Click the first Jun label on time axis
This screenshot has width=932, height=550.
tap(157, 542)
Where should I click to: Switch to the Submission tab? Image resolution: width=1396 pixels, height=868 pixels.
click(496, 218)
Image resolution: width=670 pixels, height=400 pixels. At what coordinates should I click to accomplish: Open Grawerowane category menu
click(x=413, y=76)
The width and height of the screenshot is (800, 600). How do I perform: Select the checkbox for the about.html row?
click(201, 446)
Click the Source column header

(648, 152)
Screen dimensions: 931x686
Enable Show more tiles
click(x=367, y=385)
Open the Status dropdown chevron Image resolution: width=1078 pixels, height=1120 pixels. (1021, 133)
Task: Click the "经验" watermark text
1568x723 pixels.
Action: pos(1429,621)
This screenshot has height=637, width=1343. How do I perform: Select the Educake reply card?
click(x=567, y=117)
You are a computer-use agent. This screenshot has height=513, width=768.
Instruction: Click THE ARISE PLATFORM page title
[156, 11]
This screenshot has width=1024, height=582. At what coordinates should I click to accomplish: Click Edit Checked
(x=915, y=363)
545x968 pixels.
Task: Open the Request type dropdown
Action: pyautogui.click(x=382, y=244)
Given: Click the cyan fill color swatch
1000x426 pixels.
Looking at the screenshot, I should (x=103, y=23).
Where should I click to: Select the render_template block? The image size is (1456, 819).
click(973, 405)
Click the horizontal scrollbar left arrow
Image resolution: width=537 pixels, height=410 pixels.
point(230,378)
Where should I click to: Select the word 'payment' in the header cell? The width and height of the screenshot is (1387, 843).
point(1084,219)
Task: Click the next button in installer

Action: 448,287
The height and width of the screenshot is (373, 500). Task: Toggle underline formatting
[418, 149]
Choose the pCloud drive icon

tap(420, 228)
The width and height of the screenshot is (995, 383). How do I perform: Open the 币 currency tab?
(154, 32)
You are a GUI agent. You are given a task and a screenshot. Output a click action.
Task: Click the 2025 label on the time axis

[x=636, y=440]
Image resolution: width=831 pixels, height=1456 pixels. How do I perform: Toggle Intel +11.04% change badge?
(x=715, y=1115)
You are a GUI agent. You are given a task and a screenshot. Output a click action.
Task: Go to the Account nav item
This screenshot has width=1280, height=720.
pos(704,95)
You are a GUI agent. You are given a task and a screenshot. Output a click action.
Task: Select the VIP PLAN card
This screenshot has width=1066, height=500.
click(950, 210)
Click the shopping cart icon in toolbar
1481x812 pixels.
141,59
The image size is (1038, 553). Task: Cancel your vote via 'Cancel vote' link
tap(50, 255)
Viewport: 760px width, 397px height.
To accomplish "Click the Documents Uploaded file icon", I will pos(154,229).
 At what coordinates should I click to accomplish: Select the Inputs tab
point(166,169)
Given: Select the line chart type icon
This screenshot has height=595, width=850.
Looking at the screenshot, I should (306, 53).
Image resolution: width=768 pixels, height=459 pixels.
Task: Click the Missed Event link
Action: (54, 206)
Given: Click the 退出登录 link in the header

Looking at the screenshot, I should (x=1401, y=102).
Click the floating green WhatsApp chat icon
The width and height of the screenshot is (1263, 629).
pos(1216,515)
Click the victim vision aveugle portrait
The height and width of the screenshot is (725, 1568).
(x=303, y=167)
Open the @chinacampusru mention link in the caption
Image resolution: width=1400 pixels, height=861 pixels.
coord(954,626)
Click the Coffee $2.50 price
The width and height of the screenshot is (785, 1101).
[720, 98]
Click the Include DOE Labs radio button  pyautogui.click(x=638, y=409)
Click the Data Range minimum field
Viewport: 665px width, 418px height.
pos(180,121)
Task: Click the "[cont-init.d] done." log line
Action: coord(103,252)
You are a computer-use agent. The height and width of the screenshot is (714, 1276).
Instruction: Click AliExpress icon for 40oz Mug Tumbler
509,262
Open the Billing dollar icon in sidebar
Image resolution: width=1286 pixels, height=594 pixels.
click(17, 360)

-=-=-

Exercise prompt
Every line of the records above needs to be given again exactly.

Task solution
Click the first Jun label on time axis
This screenshot has width=932, height=550.
tap(157, 542)
Where should I click to: Switch to the Submission tab? Image resolution: width=1396 pixels, height=868 pixels.
click(496, 218)
Image resolution: width=670 pixels, height=400 pixels. At what coordinates should I click to accomplish: Open Grawerowane category menu
click(x=413, y=76)
The width and height of the screenshot is (800, 600). How do I perform: Select the checkbox for the about.html row?
click(201, 446)
Click the Source column header

(648, 152)
Screen dimensions: 931x686
Enable Show more tiles
click(x=367, y=385)
Open the Status dropdown chevron Image resolution: width=1078 pixels, height=1120 pixels. (1021, 133)
Task: Click the "经验" watermark text
1568x723 pixels.
Action: pos(1429,621)
This screenshot has height=637, width=1343. How do I perform: Select the Educake reply card?
click(x=567, y=117)
You are a computer-use agent. This screenshot has height=513, width=768.
Instruction: Click THE ARISE PLATFORM page title
[156, 11]
This screenshot has width=1024, height=582. At what coordinates should I click to accomplish: Click Edit Checked
(x=915, y=363)
545x968 pixels.
Task: Open the Request type dropdown
Action: pyautogui.click(x=382, y=244)
Given: Click the cyan fill color swatch
1000x426 pixels.
Looking at the screenshot, I should (x=103, y=23).
Where should I click to: Select the render_template block? The image size is (1456, 819).
click(973, 405)
Click the horizontal scrollbar left arrow
Image resolution: width=537 pixels, height=410 pixels.
point(230,378)
Where should I click to: Select the word 'payment' in the header cell? The width and height of the screenshot is (1387, 843).
point(1084,219)
Task: Click the next button in installer

Action: 448,287
The height and width of the screenshot is (373, 500). Task: Toggle underline formatting
[418, 149]
Choose the pCloud drive icon

tap(420, 228)
The width and height of the screenshot is (995, 383). How do I perform: Open the 币 currency tab?
(154, 32)
You are a GUI agent. You are given a task and a screenshot. Output a click action.
Task: Click the 2025 label on the time axis

[x=636, y=440]
Image resolution: width=831 pixels, height=1456 pixels. How do I perform: Toggle Intel +11.04% change badge?
(x=715, y=1115)
You are a GUI agent. You are given a task and a screenshot. Output a click action.
Task: Go to the Account nav item
This screenshot has width=1280, height=720.
pos(704,95)
You are a GUI agent. You are given a task and a screenshot. Output a click action.
Task: Select the VIP PLAN card
This screenshot has width=1066, height=500.
click(950, 210)
Click the shopping cart icon in toolbar
1481x812 pixels.
141,59
The image size is (1038, 553). Task: Cancel your vote via 'Cancel vote' link
tap(50, 255)
Viewport: 760px width, 397px height.
To accomplish "Click the Documents Uploaded file icon", I will pos(154,229).
 At what coordinates should I click to accomplish: Select the Inputs tab
point(166,169)
Given: Select the line chart type icon
This screenshot has height=595, width=850.
Looking at the screenshot, I should (306, 53).
Image resolution: width=768 pixels, height=459 pixels.
Task: Click the Missed Event link
Action: (54, 206)
Given: Click the 退出登录 link in the header

Looking at the screenshot, I should (x=1401, y=102).
Click the floating green WhatsApp chat icon
The width and height of the screenshot is (1263, 629).
pos(1216,515)
Click the victim vision aveugle portrait
The height and width of the screenshot is (725, 1568).
(x=303, y=167)
Open the @chinacampusru mention link in the caption
Image resolution: width=1400 pixels, height=861 pixels.
coord(954,626)
Click the Coffee $2.50 price
The width and height of the screenshot is (785, 1101).
[720, 98]
Click the Include DOE Labs radio button  pyautogui.click(x=638, y=409)
Click the Data Range minimum field
Viewport: 665px width, 418px height.
pos(180,121)
Task: Click the "[cont-init.d] done." log line
Action: coord(103,252)
You are a computer-use agent. The height and width of the screenshot is (714, 1276).
Instruction: Click AliExpress icon for 40oz Mug Tumbler
509,262
Open the Billing dollar icon in sidebar
Image resolution: width=1286 pixels, height=594 pixels.
click(17, 360)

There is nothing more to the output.